On further investigating the possible mechanism associated with the protective ability of TPP-Niacin, it has appeared that the HO-1 and NQO-1 of downstream target genes of NRF2 signalling play major roles in the prevention of the cells from oxidative damage [39, 40]. Recently, many studies have reported that the activation of NRF2/HO-1 signalling is required for the alleviation of oxidative damage to RPE cells [40–45]. In this study, it was speculated that the anti-oxidative effects of TPP-Niacin might be combined with PGC-1α and NRF2 signalling. The results of the present study reveal that TPP-Niacin protects the ARPE-19 cells from H2O2-induced oxidative damage by activating the NRF2 signalling through upregulation of the expression of NRF2, NQO-1, and HO-1.
Initially, we thought that TPP-Niacin had an effect on nano-concentration state, as well as other mitochondrial targeting compounds, but TPP-Niacin showed antioxidant effects in the range of 10–200 μM. However, as shown in the comparison data with niacin, TPP-Niacin was more effective than its original chemical against oxidative damage in RPE cells. These results underscore TPP-Niacin as a more potent antioxidant against oxidative stress compared to niacin and suggest that its improved protective effects are exerted via regulation of mitochondrial dynamics and antioxidant mechanisms.

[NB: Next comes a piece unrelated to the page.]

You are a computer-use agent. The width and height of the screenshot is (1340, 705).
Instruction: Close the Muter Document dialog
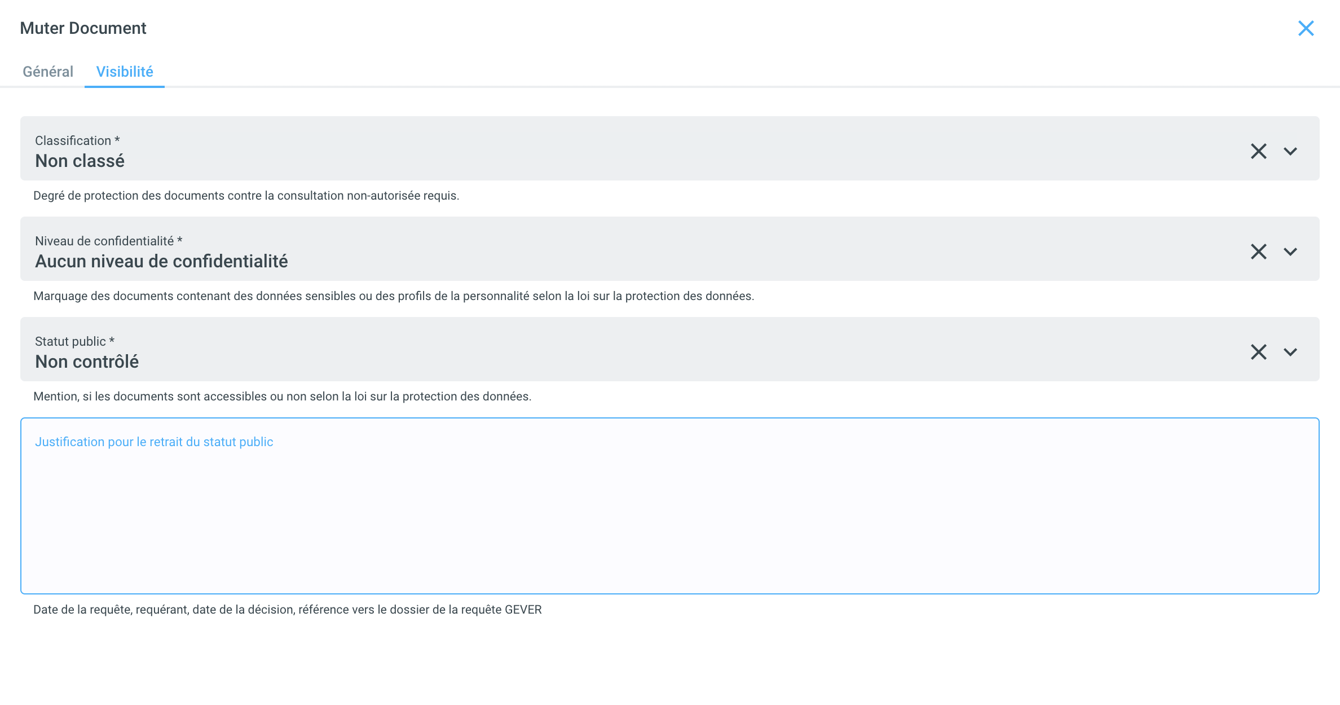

As many reported other research, it is well established that niacin exerts significant antioxidant, anti-inflammatory and anti-apoptotic activities in a variety of cells and tissues [19, 20, 48–50]. Our study so far has only been applied to focus on the improved antioxidant effect of TPP-Niacin, in terms of mitochondrial and ROS regulation. Further data collection would be needed to determine exactly how TPP-Niacin affects with antioxidant effect via mitochondrial biogenesis and dynamics.

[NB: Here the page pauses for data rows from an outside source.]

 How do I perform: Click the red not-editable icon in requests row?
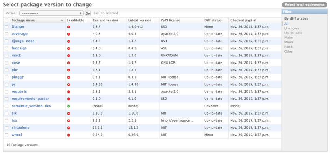[x=69, y=92]
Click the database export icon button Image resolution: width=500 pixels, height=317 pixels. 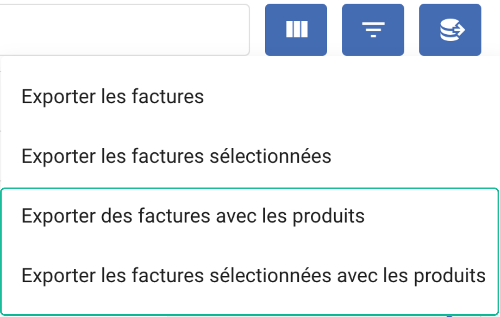(x=450, y=30)
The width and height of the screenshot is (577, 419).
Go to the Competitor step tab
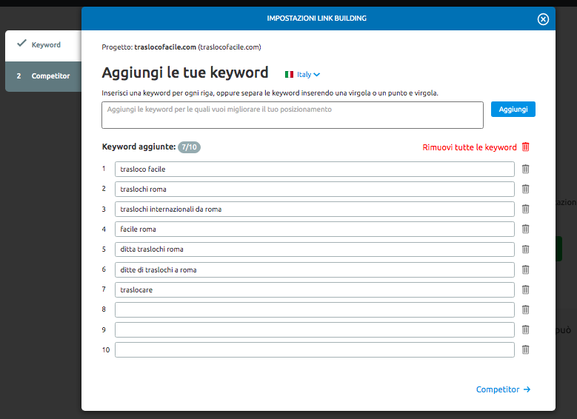click(43, 76)

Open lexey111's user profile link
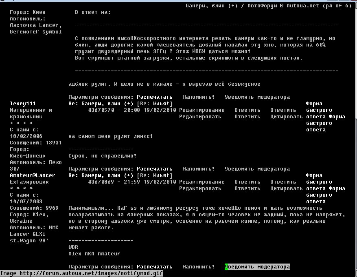tap(22, 104)
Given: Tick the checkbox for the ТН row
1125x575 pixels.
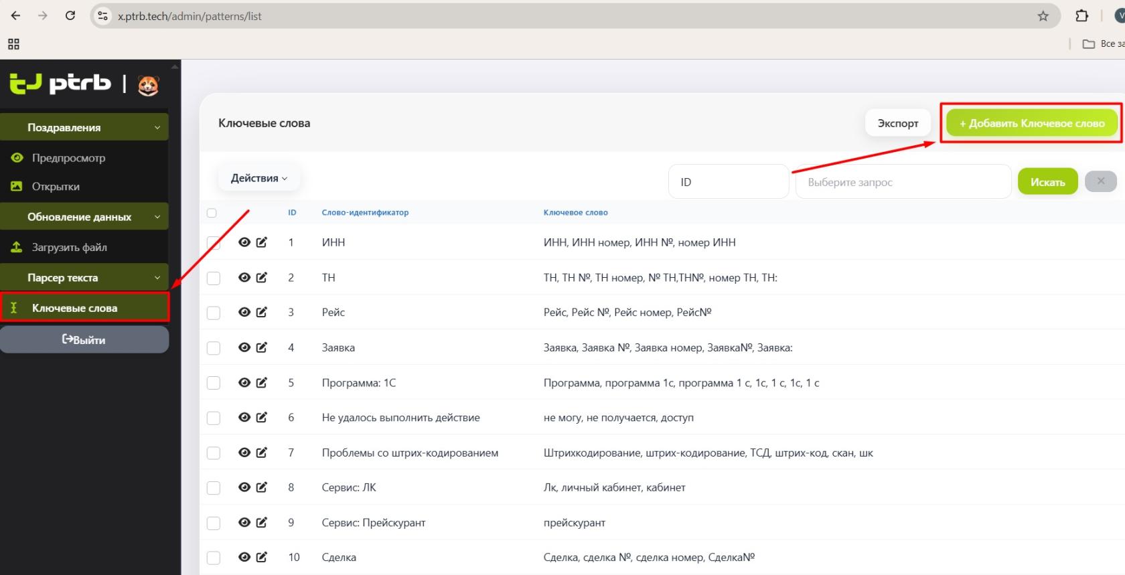Looking at the screenshot, I should pos(214,278).
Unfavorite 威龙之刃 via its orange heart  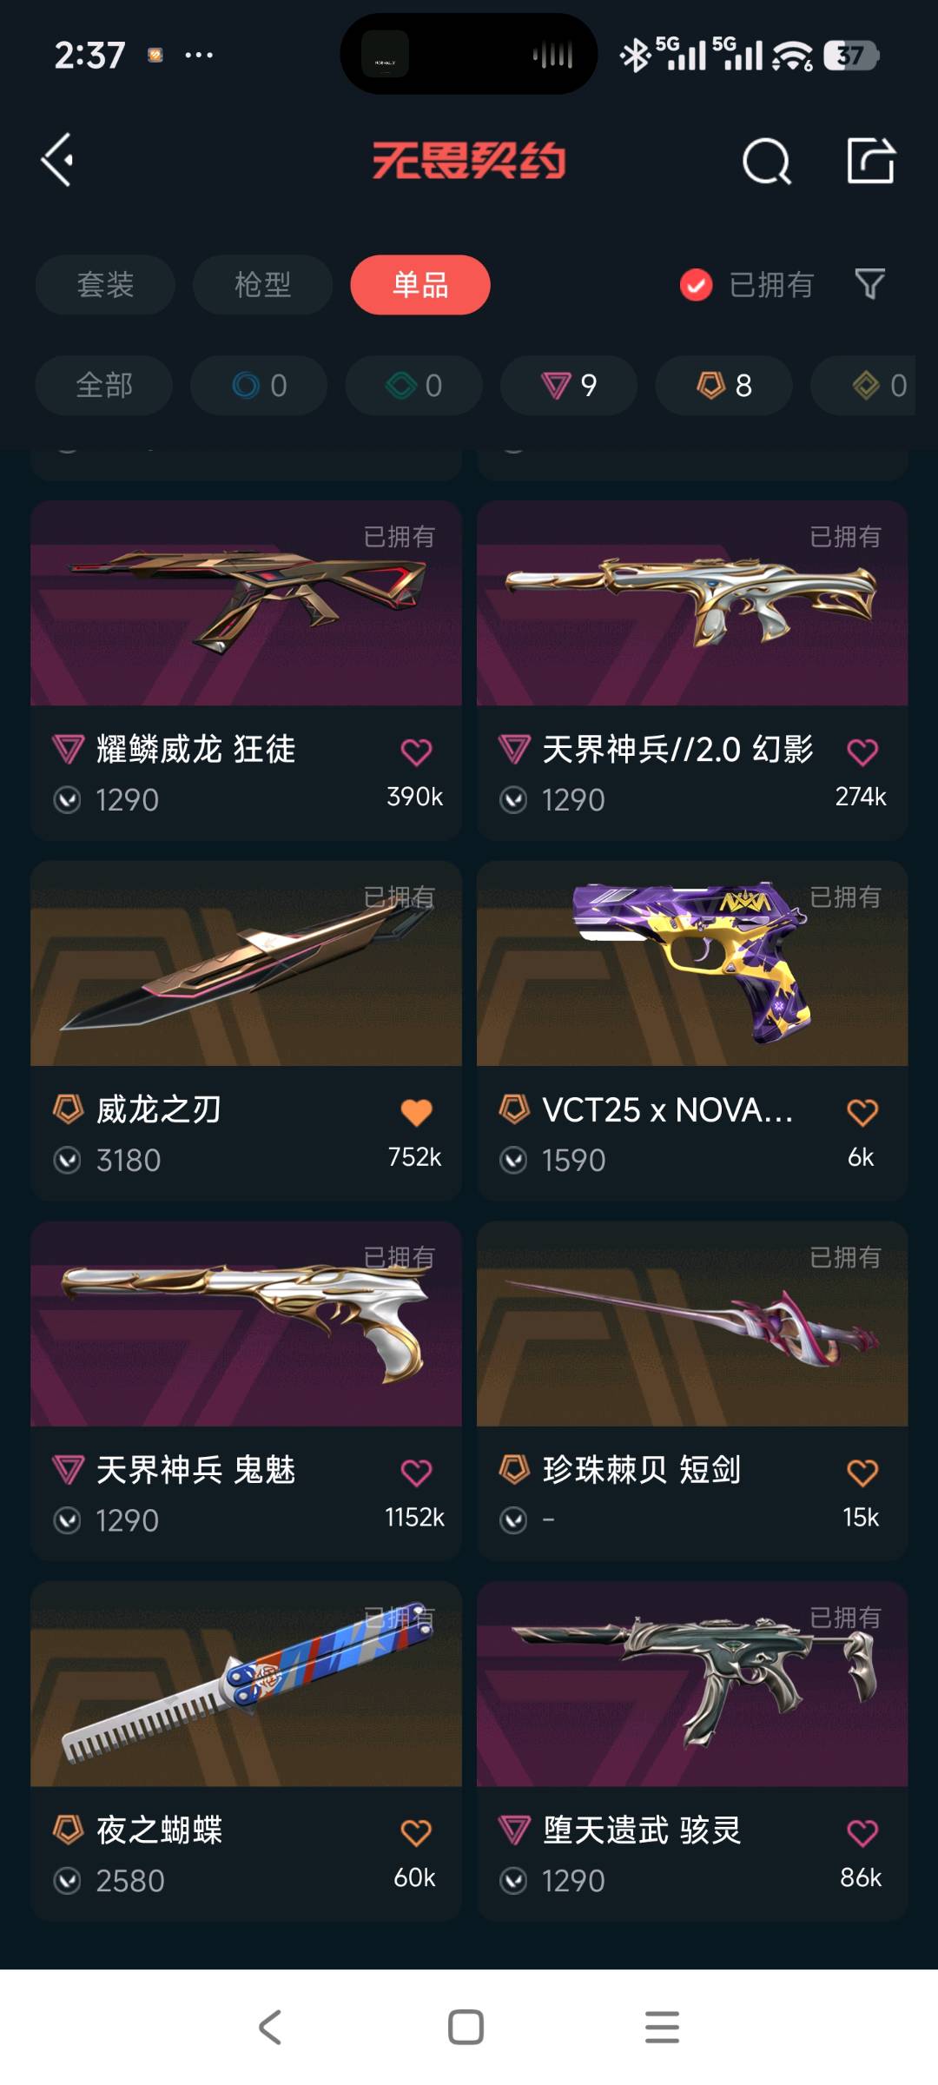pos(416,1112)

In conclusion, this study shows that TPP-niacin is an improved protective antioxidant than niacin against oxidative damage to ARPE-19 cells via the reduction of ROS levels and protection against oxidative stress-induced cell death. The signal mechanisms by which TPP-Niacin presented such effects involve regulation of the mitochondrial quality control and transcriptional factors such as PGC-1α and NRF2, as well as a boost of antioxidant molecules. These results supply the first experimental evidence for TPP-Niacin as a possible therapeutic agent in the prevention of AMD.